Although only two Linux distributions have so far been certified as POSIX compliant and rubber-stamped as being officially accepted as implementations of Unix—EulerOS and Inspur K-UX—Linux has almost completely supplanted Unix in the business world.
All Linux distributions, at least in their core utilities, adhere to the Unix philosophy. The Unix philosophy encapsulates the vision the Unix pioneers had for their new operating system. It’s often para-phrased as being “Write programs that do one thing well.” But there’s more to it than that.
One of the most powerful innovations was that programs should generate output that could be used as the input to other programs. The ability to daisy chain command line utilities together, using the output stream from one program as the input stream to the next program in line, is massively powerful.

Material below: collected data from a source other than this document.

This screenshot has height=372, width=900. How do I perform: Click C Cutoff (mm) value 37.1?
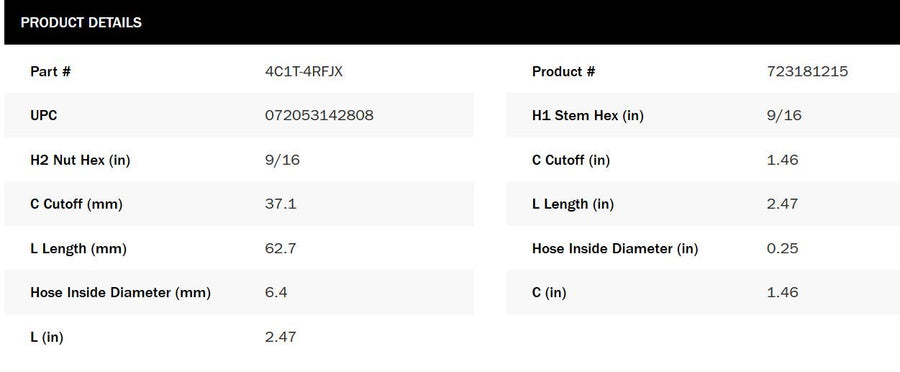[281, 204]

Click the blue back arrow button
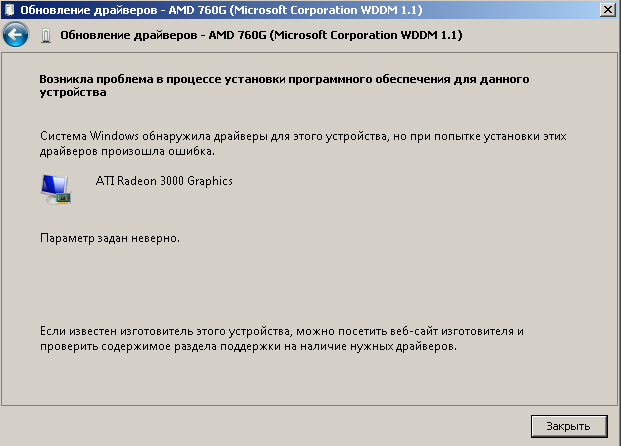tap(15, 35)
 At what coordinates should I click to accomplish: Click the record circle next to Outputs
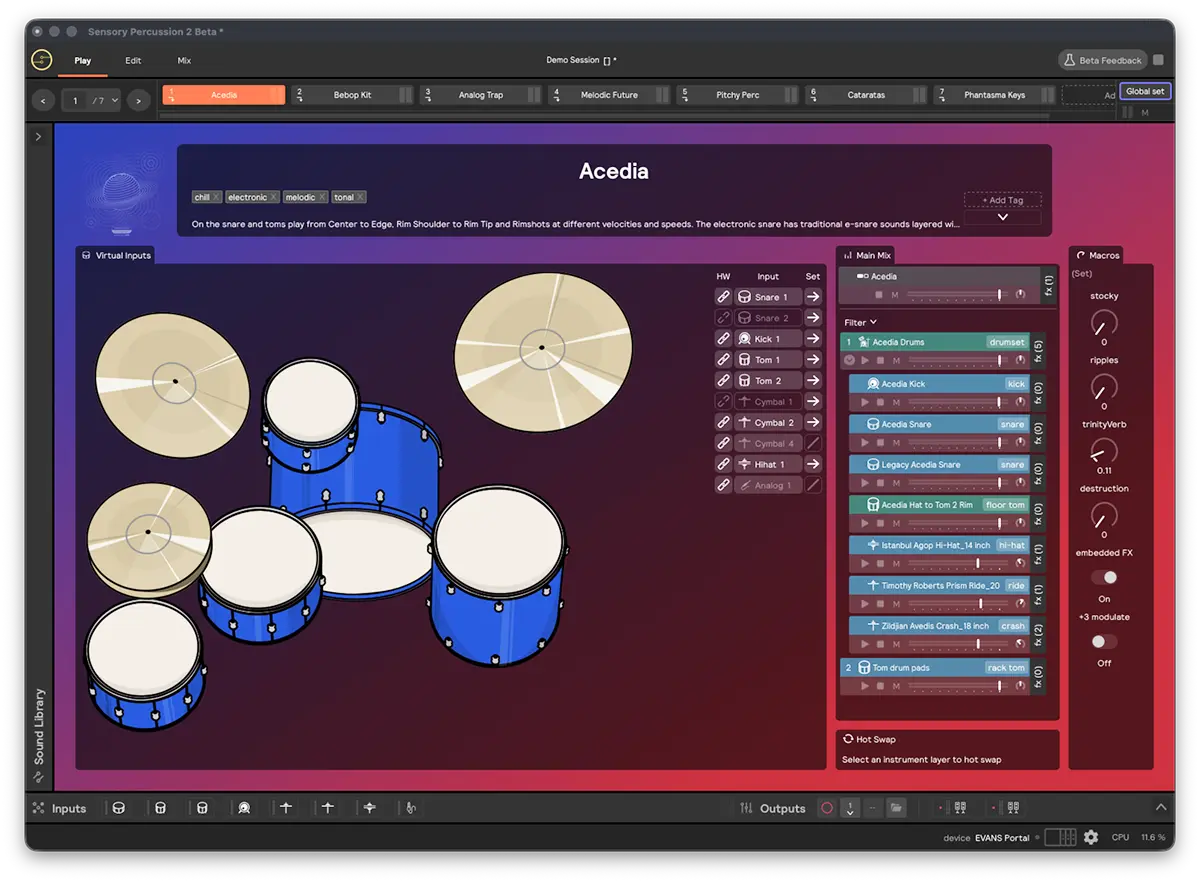[826, 807]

Sometimes you’ll want to fine-tune or tweak the output from one program before it reaches the next program in line. Or perhaps you’re not taking your input from a Linux command line tool, you’re streaming text out of a file that hasn’t been created with your particular needs in mind.
This is where tr
comes into its own. It allows you to perform a set of simple transformations on its input stream, to produce its output stream. That output stream can be redirected into a file, fed into another Linux program, or even into another instance of tr
to have multiple transforms applied to the stream.
Replacing Characters
The tr
command operates on its input stream according to rules. Used without any command line options, the default action of tr
is to substitute characters in the input stream for other characters.
Commands to tr
usually require two sets of characters. The first set holds the characters that will be replaced if they are found in the input stream. The second set holds the characters that they will be replaced with.
The way this works is occurrences of the first character in set one will be replaced by the first character in set two. Occurrences of the second character in set one will be replaced by the second character in set two, and so on.

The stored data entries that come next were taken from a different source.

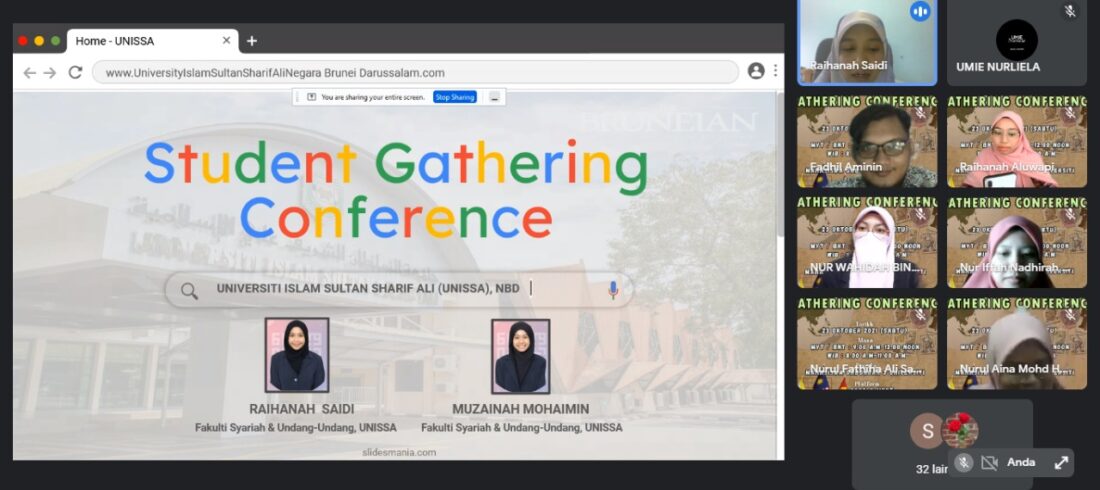1100x490 pixels.
Task: Reload the page with the refresh icon
Action: coord(75,73)
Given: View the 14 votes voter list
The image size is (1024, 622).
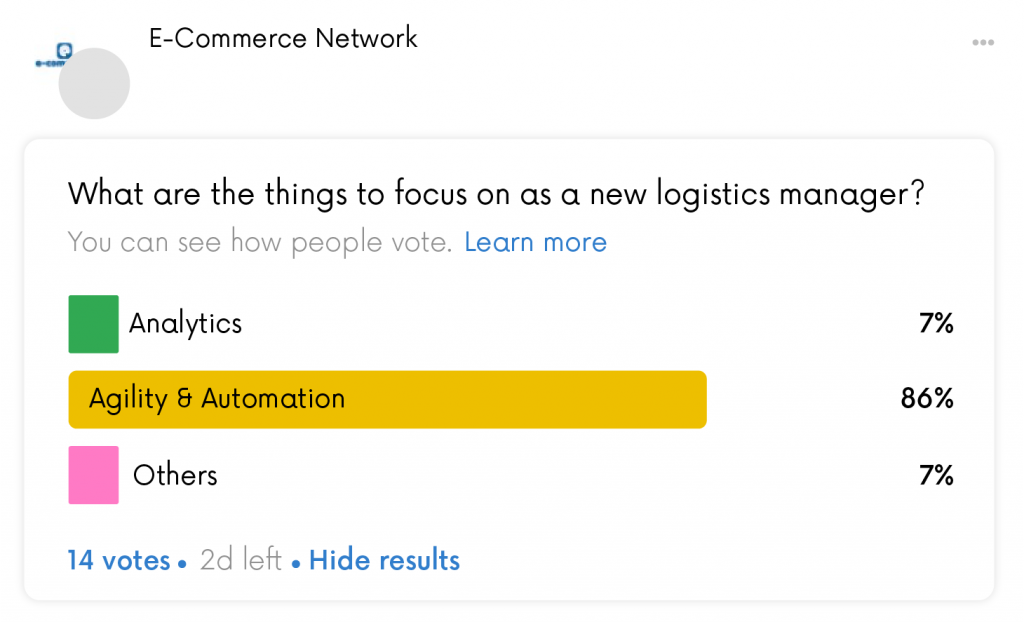Looking at the screenshot, I should (x=119, y=561).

This example will look for the letter “c” in the input stream to tr
, and replace each occurrence with the letter “z.” Note that tr
is case-sensitive.
We’re using echo
to push some text into tr
.
echo abcdefabc | tr 'c' 'z'
All occurrences of “c” are replaced with “z” and the new string is written to the terminal window.
This time we’ll search for two letters, “a” and “c.” Note that we’re not searching for “ac.” We’re looking for “a”, then looking for “c.” We’re going to replace any occurrence of “a” with “x” and any occurrence of “c” with “z.”

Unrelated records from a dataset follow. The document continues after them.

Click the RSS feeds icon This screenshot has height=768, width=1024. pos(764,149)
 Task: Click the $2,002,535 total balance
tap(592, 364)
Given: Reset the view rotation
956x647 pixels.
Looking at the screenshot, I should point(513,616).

echo abcdefabc | tr 'ac' 'xz'
For this to work you must have the same number of characters in both sets. If you don’t, you’ll get predictable, but probably unwanted, behavior.
echo 'call me Ishmael.' | tr 'abcdjklm' '123'
There are more characters in set one than in set two. The letters “d” to “m” have no corresponding character in set two. They’ll still get replaced, but they’re all replaced with the last character in set two.
It’s just about possible that this could be useful in some cases, but if you want to prevent this you can use the -t
(truncate) option. This only replaces those characters contained in set one that have a matching character in set two.
echo 'call me Ishmael.' | tr -t 'abcdjklm' '123'
Using Ranges and Tokens
Set one and set two can contain ranges of characters. For example, [a-z]
represents all the lowercase letters, and [A-Z]
represents all the uppercase letters. We can make use of this to change the case of a stream of text.
This will convert the input stream to uppercase.
echo "How-To Geek" | tr '[a-z]' '[A-Z]'
To flip the case in the other direction, we can use the same command but with the uppercase and lowercase ranges swapped on the command line.
echo "How-To Geek" | tr '[A-Z]' '[a-z]'
There are tokens that we can use for some of the common cases that we might want to match with.
- [:alnum:]: Letters and digits.
- [:alpha:]: Letters only.
- [:digit:]: Digits only.
- [:blank:]: Tabs and spaces.
- [:space:]: All whitespace, including newline characters.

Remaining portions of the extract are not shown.